◆ EXERCISE OBJECTIVE:
Would you output the following records verbatim and skip the images in them?

────────

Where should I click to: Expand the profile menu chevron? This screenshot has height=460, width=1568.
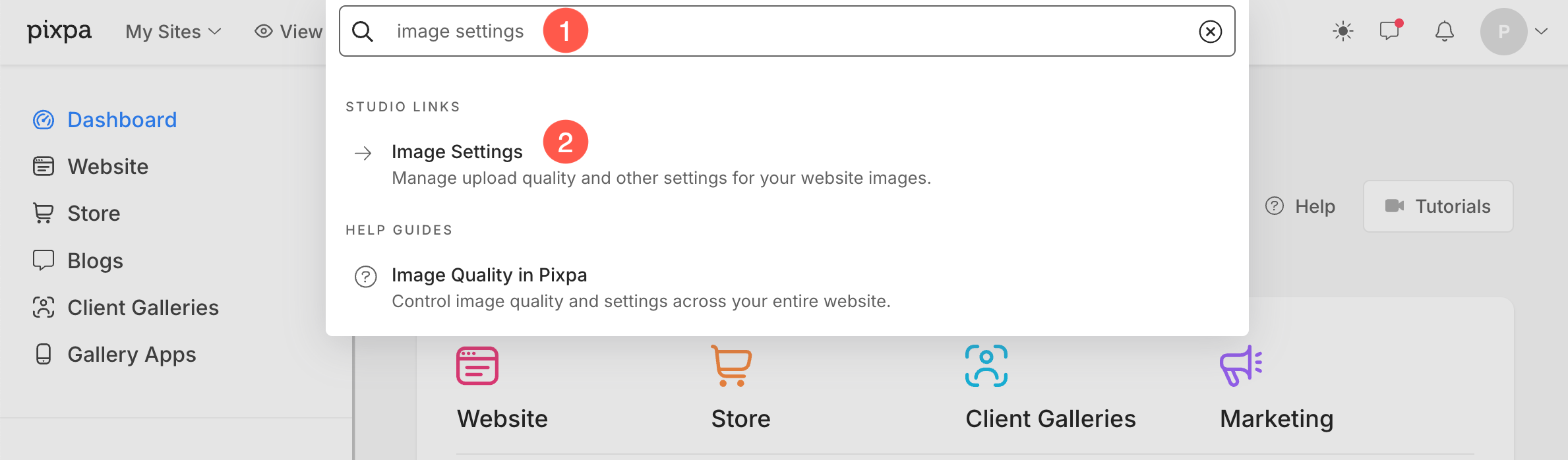tap(1541, 32)
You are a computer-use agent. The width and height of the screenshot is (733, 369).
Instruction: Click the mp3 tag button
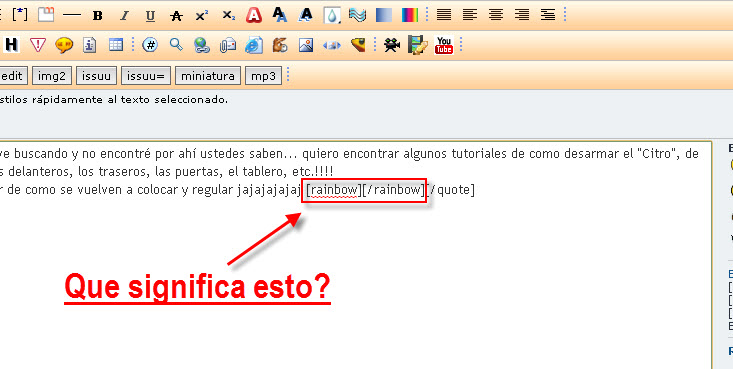pyautogui.click(x=263, y=76)
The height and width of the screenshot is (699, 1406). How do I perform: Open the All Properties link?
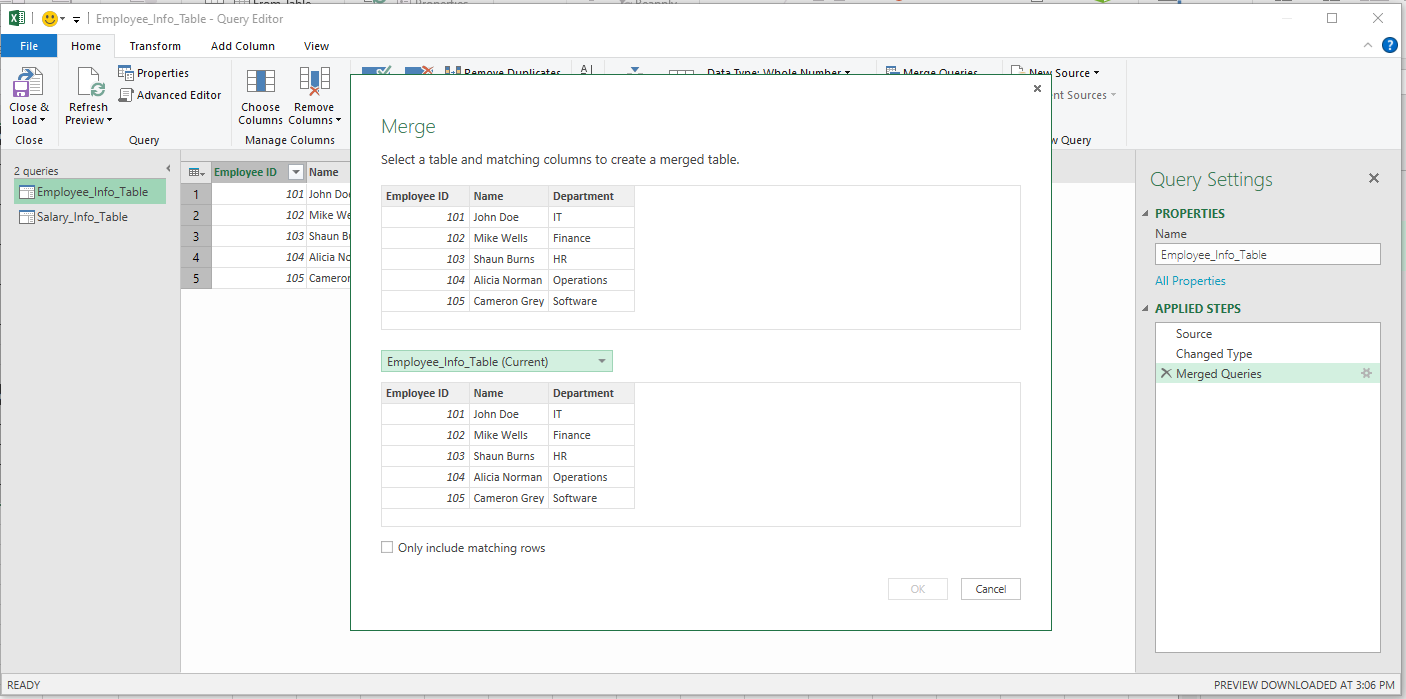click(x=1190, y=281)
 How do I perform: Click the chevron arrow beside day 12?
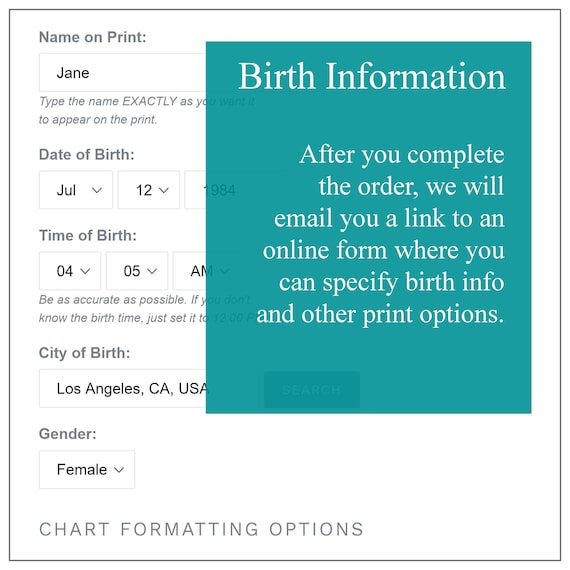point(164,190)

────────

◆ EXERCISE OUTPUT:
Where should I click to: Expand the profile menu chevron? This screenshot has height=460, width=1568.
tap(1541, 32)
You are a computer-use agent. The width and height of the screenshot is (733, 369).
Instruction: Click the mp3 tag button
pyautogui.click(x=263, y=76)
The height and width of the screenshot is (699, 1406). How do I perform: Open the All Properties link?
click(x=1190, y=281)
 How do I perform: Click the chevron arrow beside day 12?
point(164,190)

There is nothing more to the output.